::: FRAGMENTO DE LECTURA :::

Son 192 las víctimas de la masacre de Cromañón. La mayoría, adolescentes y jóvenes del conurbano bonaerense, de zapatillas gastadas, de viajes colados en el tren para venir hasta Once a ver a su banda favorita. Jóvenes de una generación que enarbola, con cierto orgullo, «no hacer política», con un odio comprensible contra la corruptela […]
Son 192 las víctimas de la masacre de Cromañón. La mayoría, adolescentes y jóvenes del conurbano bonaerense, de zapatillas gastadas, de viajes colados en el tren para venir hasta Once a ver a su banda favorita. Jóvenes de una generación que enarbola, con cierto orgullo, «no hacer política», con un odio comprensible contra la corruptela de una democracia para ricos que los excluye cada vez más.
Mientras el dolor invadía los hogares de todo el país, los medios acompañaron hipócritamente a las víctimas y los sobrevivientes. Poco después, cuando el dolor daba paso a la indignación y los empresarios, funcionarios y políticos empezaban a ser acusados por los familiares y amigos, los «opinólogos» desbordaron los medios con ampulosos discursos que revictimizaban a las víctimas.

::: SECCIÓN DE DATOS :::

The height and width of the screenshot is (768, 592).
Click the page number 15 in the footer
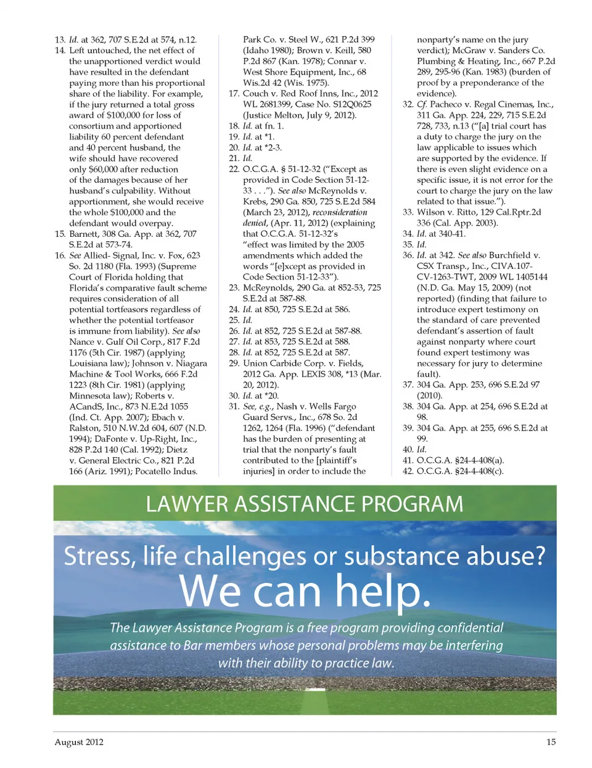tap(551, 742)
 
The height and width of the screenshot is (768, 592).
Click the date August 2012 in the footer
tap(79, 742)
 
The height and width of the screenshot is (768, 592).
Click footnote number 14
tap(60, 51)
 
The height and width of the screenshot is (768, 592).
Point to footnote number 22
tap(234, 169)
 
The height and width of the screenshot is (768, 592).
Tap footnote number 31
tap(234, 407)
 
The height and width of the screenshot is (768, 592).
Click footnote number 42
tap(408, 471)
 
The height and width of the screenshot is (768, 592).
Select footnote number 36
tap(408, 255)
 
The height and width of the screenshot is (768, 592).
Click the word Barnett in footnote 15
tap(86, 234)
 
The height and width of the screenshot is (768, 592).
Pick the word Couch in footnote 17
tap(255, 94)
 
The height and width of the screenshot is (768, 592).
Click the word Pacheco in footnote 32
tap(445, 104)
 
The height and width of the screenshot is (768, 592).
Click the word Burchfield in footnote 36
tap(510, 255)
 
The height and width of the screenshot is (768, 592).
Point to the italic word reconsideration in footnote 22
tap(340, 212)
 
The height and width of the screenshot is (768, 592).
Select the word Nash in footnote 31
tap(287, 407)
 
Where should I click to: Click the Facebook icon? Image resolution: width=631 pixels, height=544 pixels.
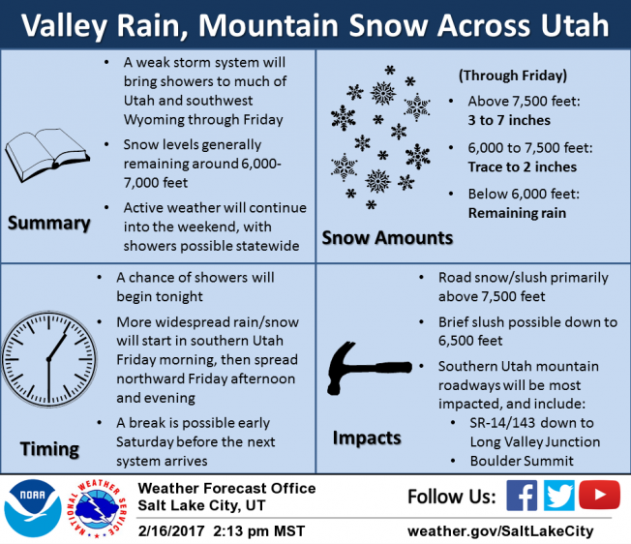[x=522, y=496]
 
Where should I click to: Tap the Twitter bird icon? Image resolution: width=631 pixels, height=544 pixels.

:::

_OBJETIVO_
Cambia "indignación" por "rabia" en el pasaje del texto sobre la masacre de Cromañón que empieza con las palabras "Mientras el dolor" y termina con "a las víctimas.".

_SOLUCIÓN DEL PROBLEMA_
Mientras el dolor invadía los hogares de todo el país, los medios acompañaron hipócritamente a las víctimas y los sobrevivientes. Poco después, cuando el dolor daba paso a la rabia y los empresarios, funcionarios y políticos empezaban a ser acusados por los familiares y amigos, los «opinólogos» desbordaron los medios con ampulosos discursos que revictimizaban a las víctimas.